“Alter-egos” was a thing started by Amie*, a coworker of mine from the interactive science museum where I worked in my 20’s. She was so cool. Tall, thin, and dark, she had the slow, mellow confidence of someone who was comfortable in their own awesomeness. Looking back at all the crazy shit she guided me into, I realize she was lost in her own quest for self just like I was. I did a lot of cocaine with her. When she got really drunk she would cry about her fucked up childhood. And shit, she was always dressing up in completely different personas. Surely that’s a sign of someone who is struggling with some demons. It’s funny how beautiful people can hide a lot of their pain and broken-ness behind great skin and a thin waist. (*name changed to protect the supporting character)
Amie had an entire wall in her bedroom devoted to wigs and several racks of costume clothing in her basement. She had an old-school Polaroid that she carried with her to take staged pictures of all of our Alter-egos when we went out to bars. (Interesting, what a short time ago that was, but we didn’t have cameras on our phones to collect instant images. One grainy picture on my flip phone used up so much memory that I’d have to start deleting my contacts.)
It wasn’t long before I was building my own collection of wigs and costumes. There were a few one-time Alter-egos I tried on that aren’t worth remembering, but the one that I made famous was “Max Malone, P.I.”.

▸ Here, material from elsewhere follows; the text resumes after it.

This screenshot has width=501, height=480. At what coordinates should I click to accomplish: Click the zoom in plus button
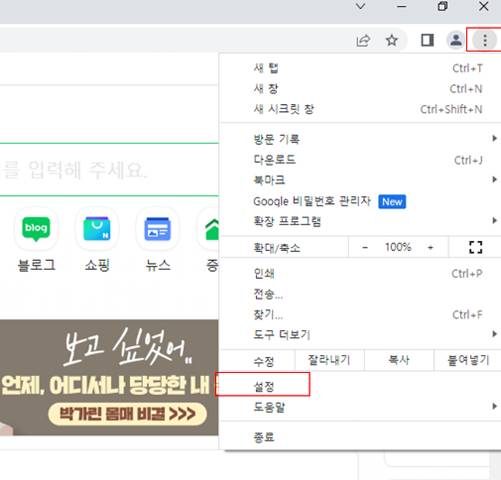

Max was born when I found a salmon-colored polyester women’s leisure suit in a retro resale shop. She was reminiscent of Jackie Brown (a Quentin Tarantino film heroine who came out around the same time) or any of the other 70’s era lady bad-asses. The salmon suit was 2 pieces, tight around the hips with flared legs and a button up jacket with a butterfly collar. (I was no stranger to the disco polyester look – as a pseudo-alternative 90’s rock chick in my teens I bought a lot of my clothes at vintage shops; the larger the bellbottoms, the better.) Max completed her look with a short, brown, white-girl afro with headband, large square-ish pink sunglasses, platform shoes and a cigarette in a vintage long-stem holder. Of course she drank vodka tonics. And talked like a Jewish New Yorker. I went full-out. I really owned her character. She had a backstory and everything – Max was a jilted lover who had caught her man cheating, so she vowed to save all women from other slimebags by starting her own Private Investigation business. I would stay in character and keep my accent all night when I wore Max Malone to the bar.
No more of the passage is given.